Imagined States: Literature and Law


Please join us for the next seminar of Inventions of the Text 2012/13





Imagined States: Literature and Law

Dr. Katherine Baxter




Northumbria University






***

Tuesday 26th February 2013



5:30 – 7:00 pm



Department of English Studies, Hallgarth House Seminar Room






***







Speaker: Dr. Katherine Baxter, Northumbria University
ABSTRACT

This paper will introduce my current monograph project, Imagined States: Law and Literature during Nigerian Decolonization. This project explores the presentation of the law in popular and canonical literature from and about Nigeria between c.1910 and 1966. I proceed from the observation that law and literature both attempt to delimit the human world in distinct yet similar ways. Laws, in prescribing boundaries to human action, reflect the ideals of the social institutions they intend to uphold. Likewise fiction, whether it endorses or challenges legal and social norms, is ineluctably conditioned by the ideals and ideologies of those institutions. Law and literature thus can be seen as privileged sites of imaginative and ideological construction. By examining how such imaginative constructions play out in both popular and canonical fiction this project offers a new approach to, and an important reconsideration of, late colonialism and decolonization in Nigeria.


The paper will introduce the project as a whole before providing specific examples of the textual analyses I am developing.






ABOUT THE SPEAKER

Following Dr.
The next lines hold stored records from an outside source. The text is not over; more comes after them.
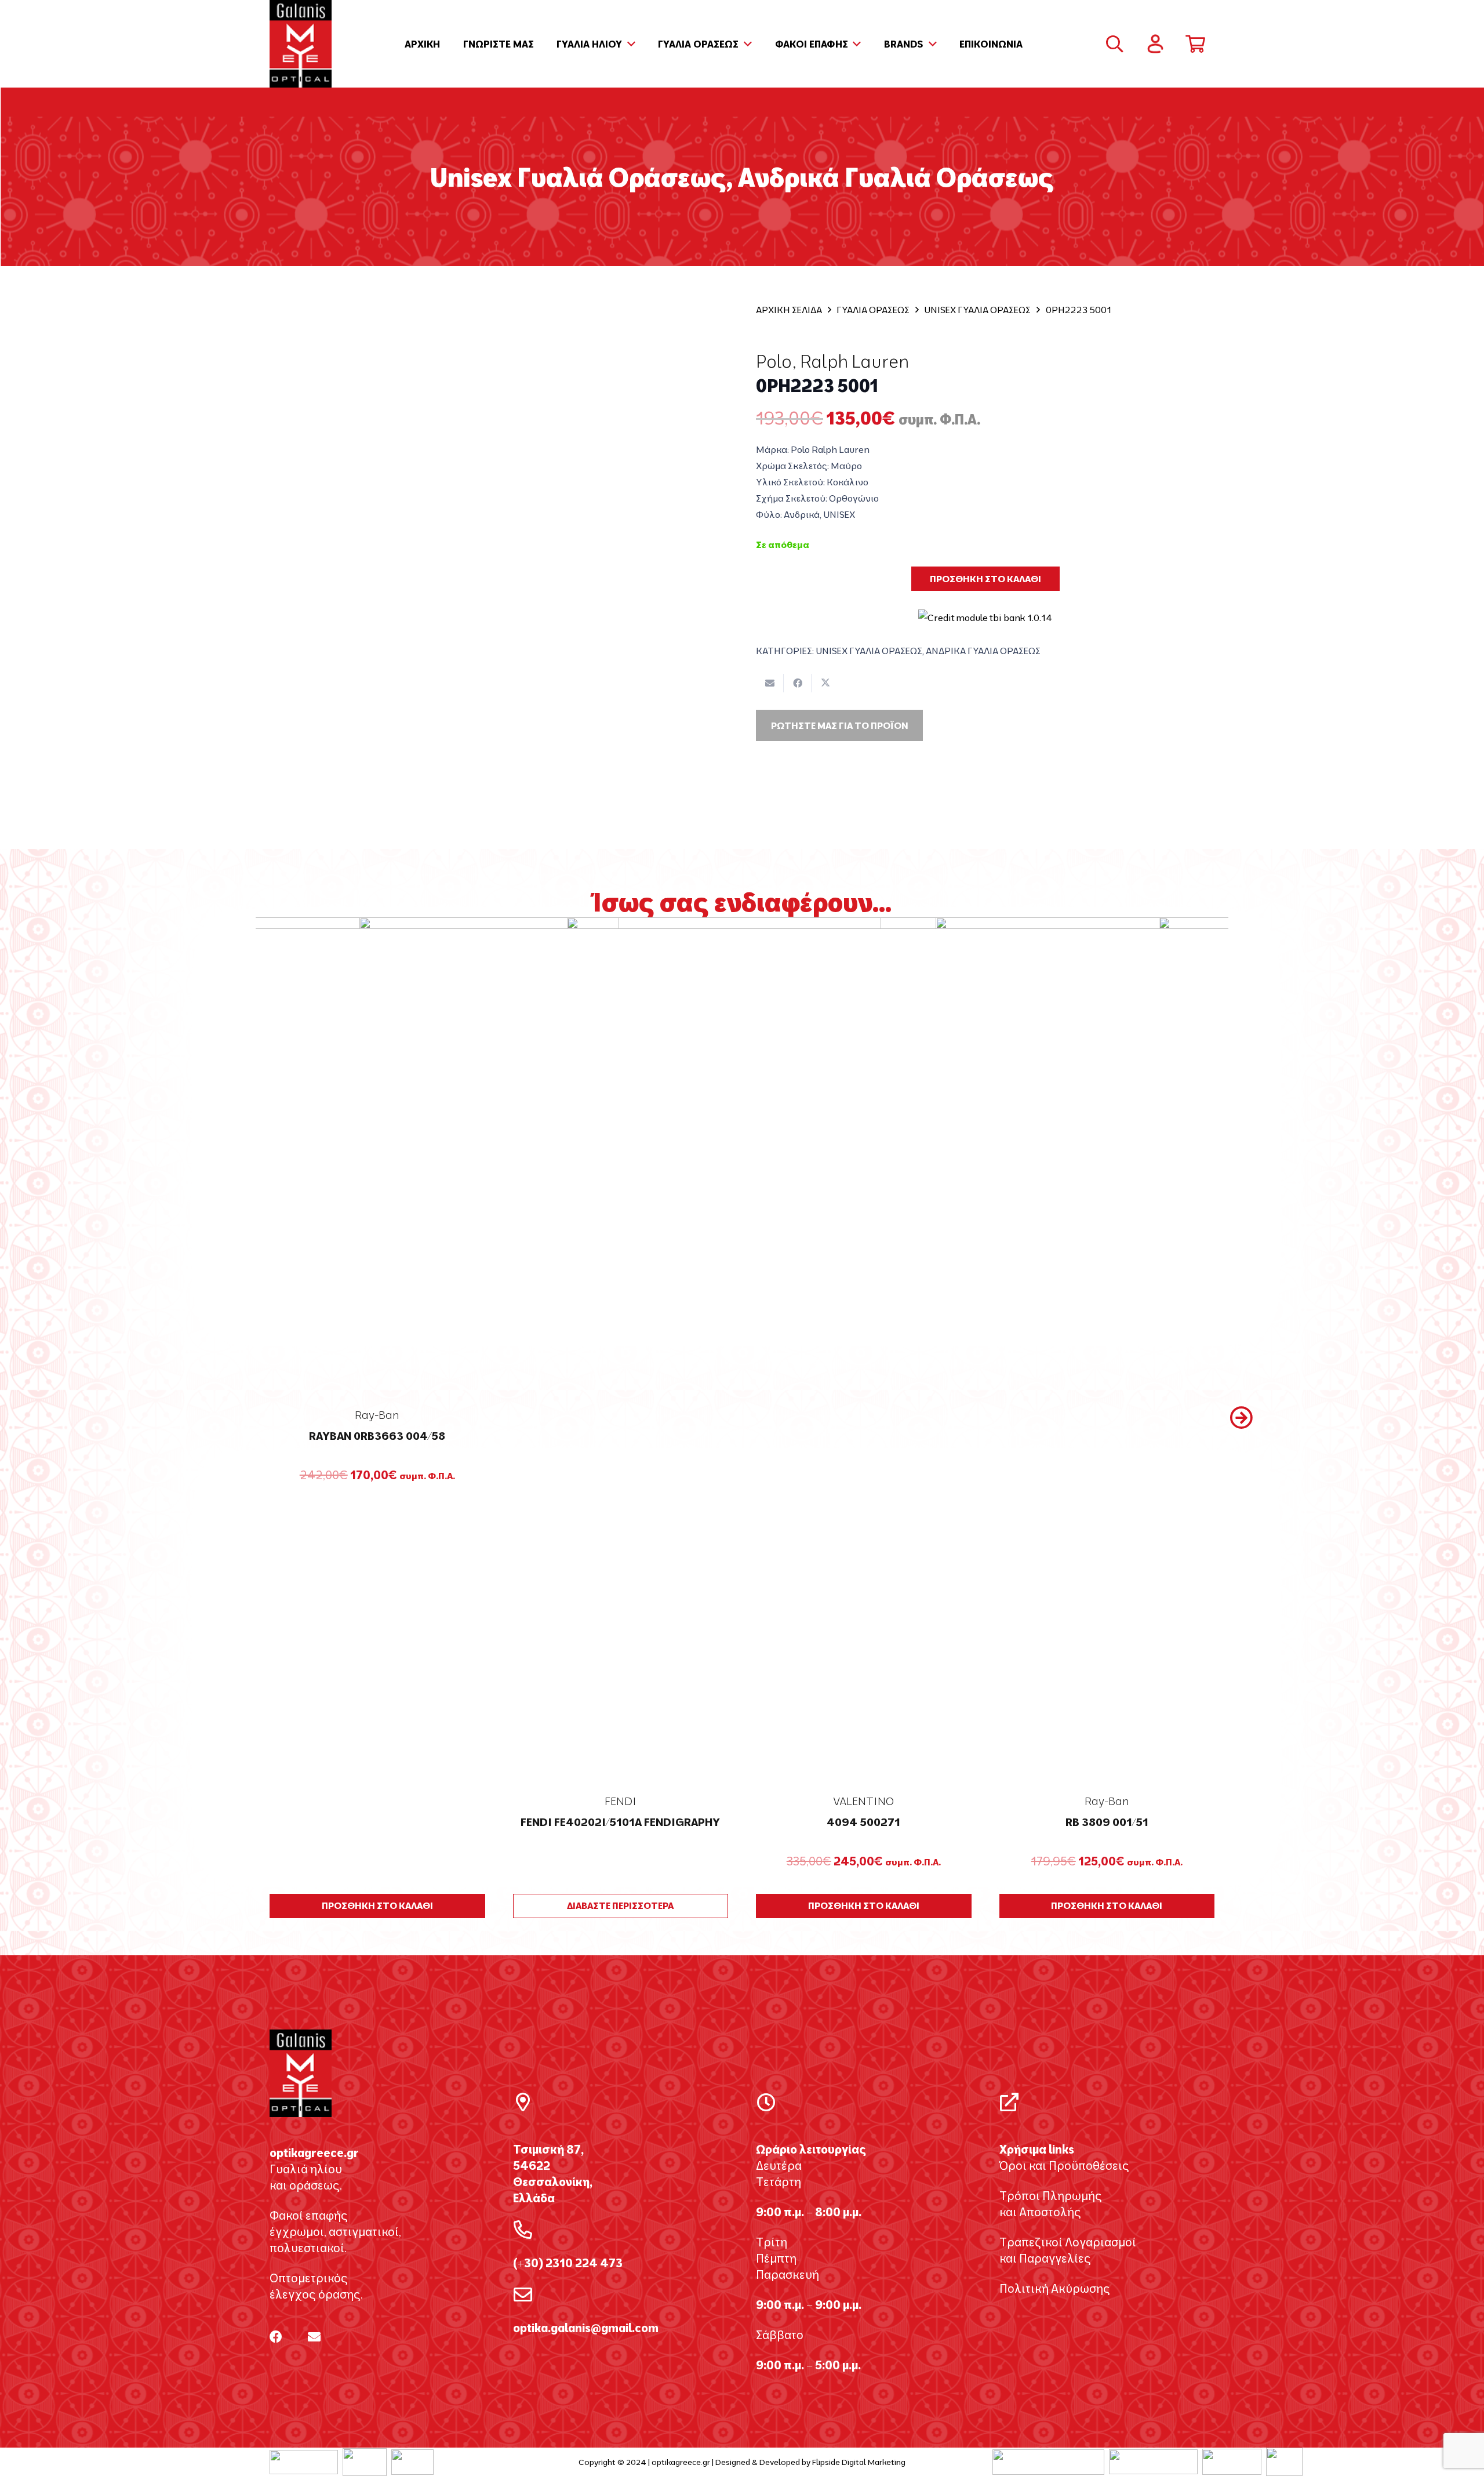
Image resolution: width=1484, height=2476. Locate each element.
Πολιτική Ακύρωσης (1054, 2288)
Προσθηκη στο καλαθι (985, 578)
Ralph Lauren (854, 361)
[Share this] (798, 683)
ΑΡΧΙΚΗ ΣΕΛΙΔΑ (789, 309)
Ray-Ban (1107, 1801)
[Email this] (770, 683)
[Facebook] (276, 2336)
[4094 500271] (864, 1352)
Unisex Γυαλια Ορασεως (977, 309)
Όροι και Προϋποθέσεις (1064, 2165)
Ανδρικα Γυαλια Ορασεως (983, 650)
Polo (774, 361)
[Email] (314, 2336)
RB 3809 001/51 (1106, 1822)
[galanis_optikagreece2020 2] (301, 44)
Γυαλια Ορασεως (873, 309)
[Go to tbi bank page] (985, 610)
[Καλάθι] (1195, 44)
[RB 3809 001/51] (1107, 1352)
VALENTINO (863, 1801)
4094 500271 (863, 1822)
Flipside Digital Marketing (858, 2462)
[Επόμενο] (1240, 1418)
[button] (628, 44)
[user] (1155, 43)
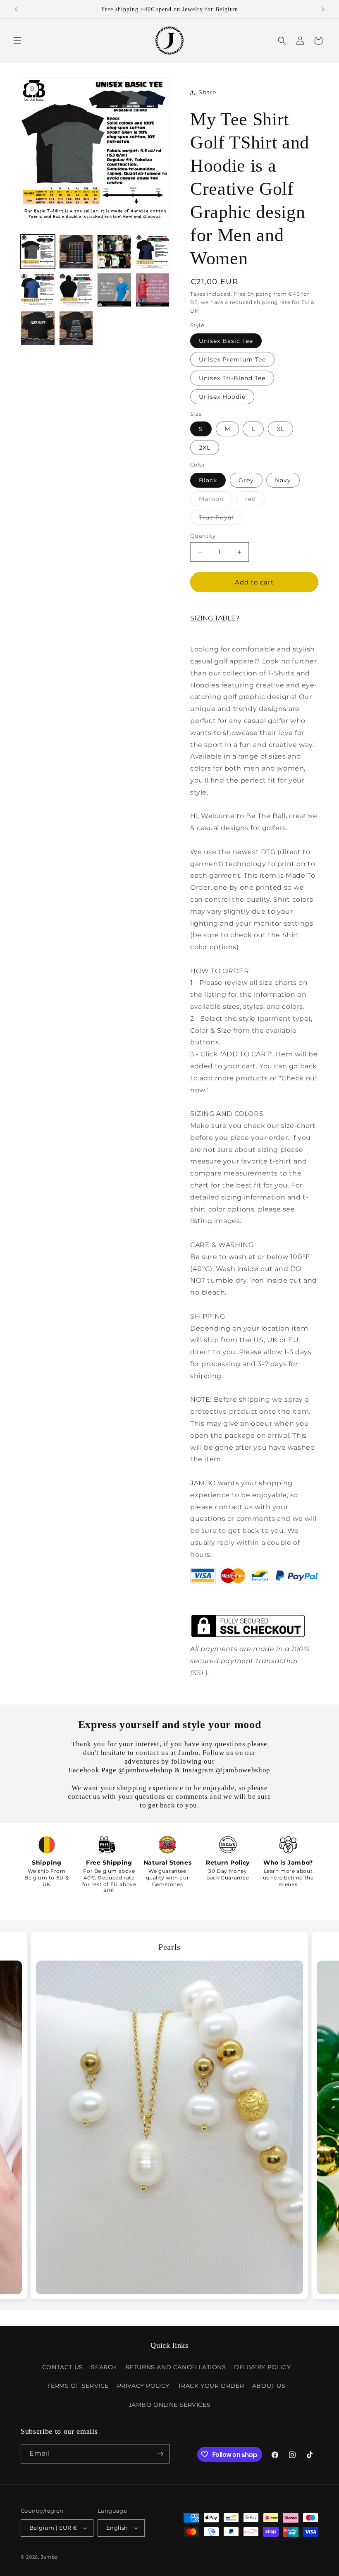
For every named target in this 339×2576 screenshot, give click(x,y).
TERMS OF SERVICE (78, 2385)
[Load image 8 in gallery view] (153, 290)
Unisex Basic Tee (226, 341)
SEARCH (104, 2367)
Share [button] (207, 92)
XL (280, 429)
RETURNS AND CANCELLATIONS (175, 2367)
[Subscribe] (160, 2453)
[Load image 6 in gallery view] (76, 290)
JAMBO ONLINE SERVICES (170, 2404)
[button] (17, 40)
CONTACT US (62, 2367)
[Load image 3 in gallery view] (114, 252)
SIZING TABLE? (214, 618)
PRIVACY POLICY (143, 2385)
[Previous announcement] (16, 9)
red (255, 500)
Baxter's first degree in English and Hebrew, she was awarded a Ph.D. from the University of Glasgow in July 2003. She then worked for several years in London both as a lecturer and as a cataloguer and curator at the British Library. In 2007 Dr. Baxter was appointed as Research Assistant Professor in Cross-Cultural Studies in English at the University of Hong Kong. She then moved, in 2010, to the United States where she was a lecturer at Stanford University before joining Northumbria University in 2011. Dr. Baxter's work is characterized by my longstanding interest in cross-cultural and interdisciplinary scholarship. British and West African twentieth-century literature form the main focus of my research. She is also interested in literary bilingualism as well as archival issues.